La fréquentation des restaurants en Israël reste étroitement liée au contexte sécuritaire et économique. Selon Calcalist, lors d’un récent épisode de tensions régionales, la fréquentation a chuté jusqu’à 35 % dans certaines villes en dehors de Tel-Aviv, illustrant la sensibilité immédiate du secteur. À chaque montée des tensions, les sorties diminuent, les réservations ralentissent et même la livraison ne compense plus totalement la baisse d’activité.
Face à des clients qui sortent moins et surveillent davantage leurs dépenses, la gastronomie “low cost” s’impose progressivement. Plusieurs chefs reconnus ont choisi d’adapter leur modèle en proposant des formats plus accessibles : houmousserias ouvertes à l’heure du déjeuner, plats de chef revisités en version street food, cartes simplifiées avec des menus autour de 50 shekels. Cette évolution permet de maintenir une activité minimale tout en répondant à une demande plus pragmatique, marquée par la prudence et la recherche de prix abordables.

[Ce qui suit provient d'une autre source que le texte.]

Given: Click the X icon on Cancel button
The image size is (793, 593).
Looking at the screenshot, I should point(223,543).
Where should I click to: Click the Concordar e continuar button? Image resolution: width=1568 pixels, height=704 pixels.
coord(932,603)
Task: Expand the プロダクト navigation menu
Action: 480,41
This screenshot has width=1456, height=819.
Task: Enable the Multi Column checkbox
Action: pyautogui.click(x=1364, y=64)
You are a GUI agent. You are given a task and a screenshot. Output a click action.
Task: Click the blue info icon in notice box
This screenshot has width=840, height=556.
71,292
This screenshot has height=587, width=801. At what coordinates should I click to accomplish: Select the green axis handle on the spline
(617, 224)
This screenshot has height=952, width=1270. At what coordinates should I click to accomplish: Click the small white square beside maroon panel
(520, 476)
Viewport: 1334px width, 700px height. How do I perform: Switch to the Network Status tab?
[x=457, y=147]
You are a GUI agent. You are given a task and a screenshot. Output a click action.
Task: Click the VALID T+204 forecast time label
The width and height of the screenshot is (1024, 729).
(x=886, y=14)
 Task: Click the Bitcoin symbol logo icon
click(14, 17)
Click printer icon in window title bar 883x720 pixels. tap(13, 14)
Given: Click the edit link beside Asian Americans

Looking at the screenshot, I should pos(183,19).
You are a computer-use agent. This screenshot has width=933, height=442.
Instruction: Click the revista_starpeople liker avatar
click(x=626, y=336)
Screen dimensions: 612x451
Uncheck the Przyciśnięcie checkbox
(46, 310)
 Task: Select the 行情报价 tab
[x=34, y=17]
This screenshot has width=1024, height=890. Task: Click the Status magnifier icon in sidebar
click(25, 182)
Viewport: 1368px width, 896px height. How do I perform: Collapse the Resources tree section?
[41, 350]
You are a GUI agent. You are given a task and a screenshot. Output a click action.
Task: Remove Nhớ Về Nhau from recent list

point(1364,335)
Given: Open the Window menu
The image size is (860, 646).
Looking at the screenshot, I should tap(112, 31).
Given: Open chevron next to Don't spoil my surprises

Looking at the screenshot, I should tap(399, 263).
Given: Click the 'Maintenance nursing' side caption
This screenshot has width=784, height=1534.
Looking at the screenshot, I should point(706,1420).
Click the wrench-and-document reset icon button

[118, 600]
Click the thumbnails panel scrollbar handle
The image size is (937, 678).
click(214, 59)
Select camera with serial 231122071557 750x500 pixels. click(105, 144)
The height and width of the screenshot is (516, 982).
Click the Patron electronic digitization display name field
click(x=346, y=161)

Au-delà d’un simple ajustement commercial, cette transformation reflète l’évolution du quotidien israélien depuis la pandémie puis les conflits déclenchés après le 7 octobre 2023. La restauration, souvent révélatrice du moral collectif, tente de préserver le lien social autour de la table tout en intégrant une nouvelle réalité économique et sécuritaire. La “haute cuisine populaire” pourrait ainsi s’installer durablement comme l’un des nouveaux visages de la scène culinaire israélienne.